For early detection, CTC evaluation in high-risk patients has the potential to identify neoplastic disease earlier than standard methods of imaging or blood-based biomarkers. For example, in patients with COPD, circulating epithelial cells were detected 1–4 yr prior to detection of lung nodules on screening CT scans (Ilie et al. 2014). Importantly, no circulating epithelial cells were detected in a small cohort of smokers and healthy donors without COPD or cancer. In a second study, isolation of CTCs followed by an RNA-based digital PCR analysis for liver-specific transcripts provided orthogonal information with the standard biomarker AFP in a population of patients with HCC (Kalinich et al. 2017). Together, these results suggest that CTC analysis may be a sensitive screening method.
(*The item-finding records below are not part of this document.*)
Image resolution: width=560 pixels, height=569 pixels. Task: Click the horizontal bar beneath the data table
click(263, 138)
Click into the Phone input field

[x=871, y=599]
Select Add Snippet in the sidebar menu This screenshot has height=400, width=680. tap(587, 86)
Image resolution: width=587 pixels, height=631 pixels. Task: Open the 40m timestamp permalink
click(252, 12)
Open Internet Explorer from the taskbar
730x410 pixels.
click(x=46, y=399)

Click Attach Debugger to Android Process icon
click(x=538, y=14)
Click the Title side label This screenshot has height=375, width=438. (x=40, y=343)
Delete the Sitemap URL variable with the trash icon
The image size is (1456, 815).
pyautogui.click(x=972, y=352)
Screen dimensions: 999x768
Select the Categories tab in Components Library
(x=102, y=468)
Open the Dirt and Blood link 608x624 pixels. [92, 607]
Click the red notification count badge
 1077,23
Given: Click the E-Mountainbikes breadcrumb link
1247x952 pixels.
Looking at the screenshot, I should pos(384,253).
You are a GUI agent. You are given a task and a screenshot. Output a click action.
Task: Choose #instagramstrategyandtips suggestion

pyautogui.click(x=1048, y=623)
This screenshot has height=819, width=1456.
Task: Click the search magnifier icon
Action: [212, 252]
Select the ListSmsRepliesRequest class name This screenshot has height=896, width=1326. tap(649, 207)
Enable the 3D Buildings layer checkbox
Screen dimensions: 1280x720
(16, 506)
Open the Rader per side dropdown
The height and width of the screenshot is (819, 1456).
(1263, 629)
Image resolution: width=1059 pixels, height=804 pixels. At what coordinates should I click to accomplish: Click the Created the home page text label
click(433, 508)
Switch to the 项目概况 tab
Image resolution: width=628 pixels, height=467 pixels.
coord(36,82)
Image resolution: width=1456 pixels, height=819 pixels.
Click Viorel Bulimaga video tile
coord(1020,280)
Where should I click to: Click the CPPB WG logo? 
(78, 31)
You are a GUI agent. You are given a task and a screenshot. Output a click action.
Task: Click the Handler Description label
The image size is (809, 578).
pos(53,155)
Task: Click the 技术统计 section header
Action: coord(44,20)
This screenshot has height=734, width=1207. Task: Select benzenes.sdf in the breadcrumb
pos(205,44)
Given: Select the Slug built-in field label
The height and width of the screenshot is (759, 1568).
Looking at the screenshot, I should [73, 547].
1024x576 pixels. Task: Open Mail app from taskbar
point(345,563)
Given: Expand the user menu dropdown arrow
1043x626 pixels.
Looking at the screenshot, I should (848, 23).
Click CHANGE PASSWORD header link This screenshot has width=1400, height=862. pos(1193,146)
In patients with confirmed neoplastic disease, CTCs can provide prognostic information and mutational information that can direct treatment and provide predictive drug responses. For instance, in prostate cancer, conversion from the unfavorable risk group to the favorable group based solely on CTC enumeration had improved survival (6.8 mo to 21.3 mo) (de Bono et al. 2008). In addition, AR splice variant 7 (AR-V7) analysis of CTCs in patients treated with the AR antagonists abiraterone and enzalutamide revealed that patients with this splice variant displayed lower response rates and decreased progression-free survival and overall survival (Antonarakis et al. 2014). Prospective studies are needed to confirm these results and validate AR-V7 in CTCs as a predictive biomarker. The clinical applications of CTC characterization are also evident from studies in lung cancer where EGFR mutations can be detected, specifically the T790M mutation, which correlates with resistance to first- and second-generation EGFR inhibitors (Maheswaran et al. 2008) and has the potential to direct therapy to a third-generation inhibitor. Together with ctDNA-based genetic monitoring, the ability to analyze cell-based components will greatly enrich the tools available to guide therapeutic choices. Ongoing prospective studies are needed to validate and provide clinical evidence for the value and benefits of CTC-based diagnostics as well as other blood-based markers.

Future directions

Advances in cancer treatment will continue to expand with new targeted and immunotherapies on the horizon and an emphasis placed on precision and personalized medicine. In parallel with the development of these exciting new therapies, advances in companion diagnostics and biomarkers will be critical to the rational use of these treatments and their success. Currently established biomarkers are derived primarily from biopsy or resection specimens, which do not allow for repeated sampling, harbor some risk to the patient, and can be prone to sampling errors. CTCs and other blood-based diagnostics offer an opportunity to gain important molecular and cellular information about a cancer over time, providing “real-time” prognostic and predictive information. Numerous clinical trials are open or in development using CTCs in cancers ranging from breast (NCT01048918) and melanoma (NCT02828345) to prostate (NCT01961713) and colon (NCT03033927) cancer. Most of the currently open trials are using CTC enumeration as the primary measure, but we expect that future trials will interrogate CTC mutations, gene expression, and epigenetic properties as potentially more informative clinical parameters. The clinical utility of CTCs has the potential to allow for more frequent and less invasive monitoring of disease burden, with the possibility of directing treatment decisions. CTCs also have the distinct advantage of allowing for functional and cellular-based studies, which have already provided valuable information about the process of metastasis, including the generation of CTCs, their survival in the bloodstream, their interaction with blood components, and their exit from the blood to generate distant lesions. These studies will continue to increase our knowledge of the metastatic process, with the hope of identifying new vulnerabilities that can target the lethality of cancer metastasis.